**Exercise description**.
Write out, please, the lines from the beginning of the material to the line with "Given: Open the", including both ends and nothing else.

**Information supplied**.
########################################

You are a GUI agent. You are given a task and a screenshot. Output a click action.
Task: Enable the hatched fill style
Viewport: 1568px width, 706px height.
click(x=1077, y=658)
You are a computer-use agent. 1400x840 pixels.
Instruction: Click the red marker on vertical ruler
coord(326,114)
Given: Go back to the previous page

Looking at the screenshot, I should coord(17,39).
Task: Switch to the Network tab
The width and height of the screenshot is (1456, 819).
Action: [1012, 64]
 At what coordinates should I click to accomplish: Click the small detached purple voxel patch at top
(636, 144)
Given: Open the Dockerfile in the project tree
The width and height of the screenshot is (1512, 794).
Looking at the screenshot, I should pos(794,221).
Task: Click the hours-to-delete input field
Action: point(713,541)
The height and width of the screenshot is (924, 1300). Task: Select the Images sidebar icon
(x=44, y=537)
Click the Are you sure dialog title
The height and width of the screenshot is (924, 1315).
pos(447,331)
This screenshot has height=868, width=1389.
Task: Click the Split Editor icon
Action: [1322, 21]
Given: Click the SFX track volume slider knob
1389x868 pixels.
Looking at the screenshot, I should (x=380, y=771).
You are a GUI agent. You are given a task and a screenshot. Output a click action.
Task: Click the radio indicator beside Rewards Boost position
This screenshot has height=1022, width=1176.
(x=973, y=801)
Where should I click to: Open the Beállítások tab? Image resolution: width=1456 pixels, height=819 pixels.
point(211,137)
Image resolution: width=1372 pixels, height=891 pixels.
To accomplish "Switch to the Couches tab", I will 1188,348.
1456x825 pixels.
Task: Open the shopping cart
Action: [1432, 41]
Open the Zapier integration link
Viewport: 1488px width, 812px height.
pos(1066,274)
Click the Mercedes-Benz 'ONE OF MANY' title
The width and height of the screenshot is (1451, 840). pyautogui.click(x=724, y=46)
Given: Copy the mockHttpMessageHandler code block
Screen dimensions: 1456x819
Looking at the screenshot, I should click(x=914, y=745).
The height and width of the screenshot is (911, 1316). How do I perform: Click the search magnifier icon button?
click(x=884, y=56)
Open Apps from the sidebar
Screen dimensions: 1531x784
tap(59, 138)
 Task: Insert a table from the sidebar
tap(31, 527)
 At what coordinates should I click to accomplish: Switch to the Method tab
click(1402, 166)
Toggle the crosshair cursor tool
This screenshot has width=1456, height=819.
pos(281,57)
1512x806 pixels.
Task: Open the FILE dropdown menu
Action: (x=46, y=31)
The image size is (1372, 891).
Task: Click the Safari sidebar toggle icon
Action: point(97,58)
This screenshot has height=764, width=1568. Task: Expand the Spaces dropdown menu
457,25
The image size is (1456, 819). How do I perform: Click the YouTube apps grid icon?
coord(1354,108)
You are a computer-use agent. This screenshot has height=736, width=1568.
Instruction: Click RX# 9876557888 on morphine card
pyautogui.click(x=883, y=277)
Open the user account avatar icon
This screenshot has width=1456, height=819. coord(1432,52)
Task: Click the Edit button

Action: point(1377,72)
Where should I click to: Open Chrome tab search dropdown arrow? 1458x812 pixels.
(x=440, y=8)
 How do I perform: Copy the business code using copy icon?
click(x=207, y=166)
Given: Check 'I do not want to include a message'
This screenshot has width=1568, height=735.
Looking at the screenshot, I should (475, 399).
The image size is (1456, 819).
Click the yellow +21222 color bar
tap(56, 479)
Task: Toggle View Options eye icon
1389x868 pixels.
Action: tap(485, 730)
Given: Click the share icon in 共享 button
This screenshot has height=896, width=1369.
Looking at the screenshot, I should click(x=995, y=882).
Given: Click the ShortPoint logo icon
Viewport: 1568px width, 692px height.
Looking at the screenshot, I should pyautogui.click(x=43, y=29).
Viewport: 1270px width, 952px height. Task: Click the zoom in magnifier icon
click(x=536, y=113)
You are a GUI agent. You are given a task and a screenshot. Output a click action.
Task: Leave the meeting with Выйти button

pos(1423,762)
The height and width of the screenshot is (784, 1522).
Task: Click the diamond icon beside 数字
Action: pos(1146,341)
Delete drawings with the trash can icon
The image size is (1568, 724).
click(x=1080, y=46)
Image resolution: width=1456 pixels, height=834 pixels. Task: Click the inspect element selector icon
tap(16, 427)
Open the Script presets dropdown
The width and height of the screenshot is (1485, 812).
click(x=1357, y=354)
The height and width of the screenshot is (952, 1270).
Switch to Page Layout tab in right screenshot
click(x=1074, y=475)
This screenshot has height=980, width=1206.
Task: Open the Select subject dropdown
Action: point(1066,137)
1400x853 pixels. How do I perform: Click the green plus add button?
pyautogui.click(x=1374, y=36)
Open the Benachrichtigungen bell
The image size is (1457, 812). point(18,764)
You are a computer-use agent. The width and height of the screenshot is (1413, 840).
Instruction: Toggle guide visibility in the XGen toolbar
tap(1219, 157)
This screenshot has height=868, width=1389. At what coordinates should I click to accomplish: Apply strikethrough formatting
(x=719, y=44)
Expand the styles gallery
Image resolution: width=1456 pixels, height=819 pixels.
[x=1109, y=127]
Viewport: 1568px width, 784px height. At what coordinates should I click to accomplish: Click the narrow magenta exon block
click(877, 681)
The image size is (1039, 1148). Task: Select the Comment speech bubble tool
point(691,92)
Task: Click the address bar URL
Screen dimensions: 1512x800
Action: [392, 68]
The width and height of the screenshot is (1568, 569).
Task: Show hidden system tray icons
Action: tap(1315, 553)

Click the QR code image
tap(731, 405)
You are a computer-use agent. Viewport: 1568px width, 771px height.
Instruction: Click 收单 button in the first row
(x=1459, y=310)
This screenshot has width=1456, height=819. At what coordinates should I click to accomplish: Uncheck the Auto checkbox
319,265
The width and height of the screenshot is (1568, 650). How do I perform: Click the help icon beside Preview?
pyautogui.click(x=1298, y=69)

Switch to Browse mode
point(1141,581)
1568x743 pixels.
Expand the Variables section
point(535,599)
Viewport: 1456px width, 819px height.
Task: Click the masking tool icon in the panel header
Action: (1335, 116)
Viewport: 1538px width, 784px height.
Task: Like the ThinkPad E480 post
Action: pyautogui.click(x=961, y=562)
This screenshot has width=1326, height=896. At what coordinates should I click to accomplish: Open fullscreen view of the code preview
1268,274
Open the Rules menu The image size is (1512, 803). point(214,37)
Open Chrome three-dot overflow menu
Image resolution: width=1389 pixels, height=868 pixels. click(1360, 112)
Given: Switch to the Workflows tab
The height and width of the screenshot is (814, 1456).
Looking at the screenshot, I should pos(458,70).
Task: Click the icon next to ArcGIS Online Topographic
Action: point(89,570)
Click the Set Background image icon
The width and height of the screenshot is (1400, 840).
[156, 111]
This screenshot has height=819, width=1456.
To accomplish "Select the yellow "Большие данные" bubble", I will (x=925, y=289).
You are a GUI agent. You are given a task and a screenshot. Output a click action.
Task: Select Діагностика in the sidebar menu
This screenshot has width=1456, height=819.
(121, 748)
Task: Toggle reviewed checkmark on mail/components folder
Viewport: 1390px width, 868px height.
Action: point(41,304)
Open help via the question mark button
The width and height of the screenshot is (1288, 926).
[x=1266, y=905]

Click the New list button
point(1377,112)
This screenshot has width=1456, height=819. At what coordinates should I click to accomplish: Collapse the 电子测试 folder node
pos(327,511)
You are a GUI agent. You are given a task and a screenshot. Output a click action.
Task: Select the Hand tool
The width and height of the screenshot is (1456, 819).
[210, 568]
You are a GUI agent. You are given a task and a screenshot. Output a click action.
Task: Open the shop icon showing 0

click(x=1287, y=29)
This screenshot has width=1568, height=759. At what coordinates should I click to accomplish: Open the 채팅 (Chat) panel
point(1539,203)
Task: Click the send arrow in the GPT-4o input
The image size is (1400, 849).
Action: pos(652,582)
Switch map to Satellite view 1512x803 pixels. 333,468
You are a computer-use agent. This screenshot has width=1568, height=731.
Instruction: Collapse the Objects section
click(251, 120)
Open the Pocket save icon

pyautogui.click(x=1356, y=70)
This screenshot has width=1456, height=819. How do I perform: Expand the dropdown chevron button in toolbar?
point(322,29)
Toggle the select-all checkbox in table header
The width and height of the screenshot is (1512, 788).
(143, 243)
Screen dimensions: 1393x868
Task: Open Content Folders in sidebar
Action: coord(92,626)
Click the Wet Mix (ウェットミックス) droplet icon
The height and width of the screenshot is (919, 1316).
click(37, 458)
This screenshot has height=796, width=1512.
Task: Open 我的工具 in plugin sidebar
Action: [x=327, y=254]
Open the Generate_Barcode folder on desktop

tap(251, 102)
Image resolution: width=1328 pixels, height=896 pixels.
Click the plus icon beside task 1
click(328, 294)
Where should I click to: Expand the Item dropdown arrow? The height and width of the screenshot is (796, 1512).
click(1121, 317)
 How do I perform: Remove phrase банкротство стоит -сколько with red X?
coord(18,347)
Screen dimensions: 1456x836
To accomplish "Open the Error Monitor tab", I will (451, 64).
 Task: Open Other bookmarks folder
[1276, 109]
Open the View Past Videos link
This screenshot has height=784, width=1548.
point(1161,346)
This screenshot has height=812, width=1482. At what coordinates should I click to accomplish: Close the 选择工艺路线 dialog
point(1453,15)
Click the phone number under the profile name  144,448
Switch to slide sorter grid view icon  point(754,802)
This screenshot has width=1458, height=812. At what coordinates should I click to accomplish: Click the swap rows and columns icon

########################################

**Answer below**.
You are a GUI agent. You are given a task and a screenshot. Output a click action.
Task: Enable the hatched fill style
Viewport: 1568px width, 706px height.
click(x=1077, y=658)
You are a computer-use agent. 1400x840 pixels.
Instruction: Click the red marker on vertical ruler
coord(326,114)
Given: Go back to the previous page

Looking at the screenshot, I should coord(17,39).
Task: Switch to the Network tab
The width and height of the screenshot is (1456, 819).
Action: [1012, 64]
 At what coordinates should I click to accomplish: Click the small detached purple voxel patch at top
(636, 144)
Given: Open the Dockerfile in the project tree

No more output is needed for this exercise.